Data provided start
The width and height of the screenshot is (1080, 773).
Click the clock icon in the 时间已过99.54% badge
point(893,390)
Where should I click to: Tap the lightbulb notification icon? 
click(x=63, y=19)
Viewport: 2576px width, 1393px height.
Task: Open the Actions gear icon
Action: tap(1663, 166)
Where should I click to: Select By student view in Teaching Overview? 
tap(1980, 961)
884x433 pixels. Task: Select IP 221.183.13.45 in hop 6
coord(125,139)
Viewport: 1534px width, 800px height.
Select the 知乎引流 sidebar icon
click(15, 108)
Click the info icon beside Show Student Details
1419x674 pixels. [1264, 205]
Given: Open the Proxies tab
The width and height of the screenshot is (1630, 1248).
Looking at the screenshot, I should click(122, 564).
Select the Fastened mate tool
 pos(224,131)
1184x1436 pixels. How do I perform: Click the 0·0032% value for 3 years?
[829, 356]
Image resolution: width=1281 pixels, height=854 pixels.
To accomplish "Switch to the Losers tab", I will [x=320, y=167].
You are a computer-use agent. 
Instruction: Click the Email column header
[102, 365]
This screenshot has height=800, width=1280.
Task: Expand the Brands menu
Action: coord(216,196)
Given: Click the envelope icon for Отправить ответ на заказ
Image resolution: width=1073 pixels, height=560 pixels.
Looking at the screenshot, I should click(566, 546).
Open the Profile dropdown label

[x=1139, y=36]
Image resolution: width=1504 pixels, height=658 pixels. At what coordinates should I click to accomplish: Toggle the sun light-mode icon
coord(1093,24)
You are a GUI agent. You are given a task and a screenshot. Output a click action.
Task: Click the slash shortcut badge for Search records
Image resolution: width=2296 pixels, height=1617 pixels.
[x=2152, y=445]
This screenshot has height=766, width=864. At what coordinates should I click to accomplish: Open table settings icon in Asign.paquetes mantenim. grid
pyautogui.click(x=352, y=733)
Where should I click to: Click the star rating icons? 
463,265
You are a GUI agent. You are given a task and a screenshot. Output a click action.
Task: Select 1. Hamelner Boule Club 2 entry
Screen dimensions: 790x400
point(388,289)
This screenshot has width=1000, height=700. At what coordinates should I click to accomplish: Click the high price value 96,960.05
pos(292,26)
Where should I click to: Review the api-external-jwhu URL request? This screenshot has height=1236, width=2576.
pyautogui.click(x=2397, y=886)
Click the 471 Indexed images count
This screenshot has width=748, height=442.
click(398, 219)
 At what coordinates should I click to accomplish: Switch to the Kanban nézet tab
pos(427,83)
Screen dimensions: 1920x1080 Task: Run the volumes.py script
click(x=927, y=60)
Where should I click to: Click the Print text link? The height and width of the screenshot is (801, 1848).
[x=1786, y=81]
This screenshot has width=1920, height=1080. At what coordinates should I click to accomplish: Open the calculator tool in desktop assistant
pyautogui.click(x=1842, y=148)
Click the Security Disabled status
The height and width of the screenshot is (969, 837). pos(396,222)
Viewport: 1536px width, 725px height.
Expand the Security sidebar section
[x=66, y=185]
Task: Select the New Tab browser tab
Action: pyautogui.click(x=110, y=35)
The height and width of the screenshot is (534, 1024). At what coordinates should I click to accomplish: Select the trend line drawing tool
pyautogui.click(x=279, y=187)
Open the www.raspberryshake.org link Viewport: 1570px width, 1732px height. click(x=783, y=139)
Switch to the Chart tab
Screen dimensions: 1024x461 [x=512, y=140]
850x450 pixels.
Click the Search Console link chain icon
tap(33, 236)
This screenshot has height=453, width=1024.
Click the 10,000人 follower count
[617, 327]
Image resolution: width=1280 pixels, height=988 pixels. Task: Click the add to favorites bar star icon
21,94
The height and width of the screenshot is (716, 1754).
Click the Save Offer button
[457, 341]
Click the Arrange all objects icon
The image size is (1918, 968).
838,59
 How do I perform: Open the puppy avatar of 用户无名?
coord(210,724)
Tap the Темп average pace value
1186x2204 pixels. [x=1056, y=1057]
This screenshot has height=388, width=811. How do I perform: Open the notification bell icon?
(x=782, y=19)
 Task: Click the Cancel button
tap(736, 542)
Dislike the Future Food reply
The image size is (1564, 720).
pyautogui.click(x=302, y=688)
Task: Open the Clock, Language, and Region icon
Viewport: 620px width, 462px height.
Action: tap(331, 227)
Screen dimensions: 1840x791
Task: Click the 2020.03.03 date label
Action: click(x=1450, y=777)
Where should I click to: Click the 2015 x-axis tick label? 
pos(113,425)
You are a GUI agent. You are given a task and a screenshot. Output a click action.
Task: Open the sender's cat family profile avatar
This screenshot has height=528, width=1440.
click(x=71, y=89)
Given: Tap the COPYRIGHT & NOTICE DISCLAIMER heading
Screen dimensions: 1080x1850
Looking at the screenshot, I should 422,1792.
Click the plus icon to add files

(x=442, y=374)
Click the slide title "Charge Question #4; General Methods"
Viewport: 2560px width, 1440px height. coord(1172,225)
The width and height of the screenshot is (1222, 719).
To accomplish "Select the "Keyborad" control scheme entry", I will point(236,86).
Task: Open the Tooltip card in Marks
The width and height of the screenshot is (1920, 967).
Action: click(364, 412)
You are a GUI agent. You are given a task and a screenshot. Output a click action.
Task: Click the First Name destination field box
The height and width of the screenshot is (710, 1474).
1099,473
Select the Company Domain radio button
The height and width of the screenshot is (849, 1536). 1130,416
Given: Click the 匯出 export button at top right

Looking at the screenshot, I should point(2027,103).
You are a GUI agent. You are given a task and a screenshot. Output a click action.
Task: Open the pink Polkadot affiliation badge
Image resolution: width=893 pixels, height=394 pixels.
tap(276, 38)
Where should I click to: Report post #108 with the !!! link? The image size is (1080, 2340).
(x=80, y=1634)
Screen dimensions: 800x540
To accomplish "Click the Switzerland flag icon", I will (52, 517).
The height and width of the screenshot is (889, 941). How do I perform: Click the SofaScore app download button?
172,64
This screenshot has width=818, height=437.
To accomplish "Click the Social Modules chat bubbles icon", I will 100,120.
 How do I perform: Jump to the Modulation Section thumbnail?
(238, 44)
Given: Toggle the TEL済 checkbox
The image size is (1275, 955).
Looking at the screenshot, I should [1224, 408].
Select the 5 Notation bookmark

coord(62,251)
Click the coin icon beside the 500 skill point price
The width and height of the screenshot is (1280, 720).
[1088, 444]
Data provided end
| Exercise task |
Extract from the records above each line that contains the word "size", and reproduce every such line in full.

| Solution for this exercise |
The image size is (1918, 968).
The image size is (1564, 720).
Where should I click to: Report post #108 with the !!! link? The image size is (1080, 2340).
The image size is (1275, 955).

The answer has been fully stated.